As noticias sobre Diego na semana seguinte foram as mais bombásticas possíveis. Seu livro tinha recebido as piores críticas possíveis o estouro nas vendas parou ainda na primeira semana, sua obra estava sendo chamada de “reprise”. Mesmo com todas as críticas a notícia mais bombástica era ainda a chamada para seu casamento com a bela francesa que lhe roubara o coração. Dentro de dois meses no dia de natal faria a aliança com a magnífica mulher. Recebera pouco dinheiro da venda de seu livro dessa vez e seu contrato fora modificado. As críticas não agradaram em nada a editora, que agora não mais queria as histórias da velha prostituta, mas queria outro livro uma coisa inovadora, empolgante, e principalmente rentável. O estouro que foi seu primeiro livro tinha lhe dado uma segurança financeira que não se precisava se preocupar com renda durante o resto de sua vida e logo, não mediu esforços para sua festa de casamento. Tudo do melhor era o que havia preparado champagne francês, caviar, canapés dignos do jantar de um Deus.
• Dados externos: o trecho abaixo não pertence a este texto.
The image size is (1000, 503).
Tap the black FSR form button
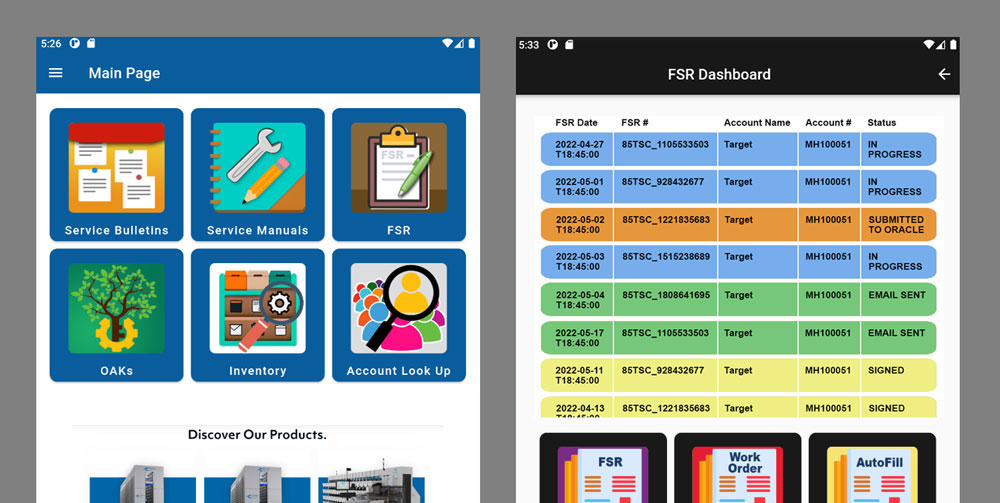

Adrienne assim como ele não tinha família a não ser alguns amigos que deixara na França e ele as freiras que o criaram. Porem ele convidara todos os membros da nobre sociedade para a maior festa do ano, era o que diziam todos os jornais do país. Na catedral se encontravam todos os convidados, do lado de fora a população menos favorecida assistia deslumbrada a festa de casamento do casal. Uma grande produção fora montada com telões, luzes e flores. Tudo estava perfeito quando entrou na igreja. Seu fraque branco reluzia em meio a todos os presentes, a freira que o acompanhava até o altar sorria incansavelmente. A marcha nupcial inicia e todos se levantam para esperar a noiva que nunca apareceu.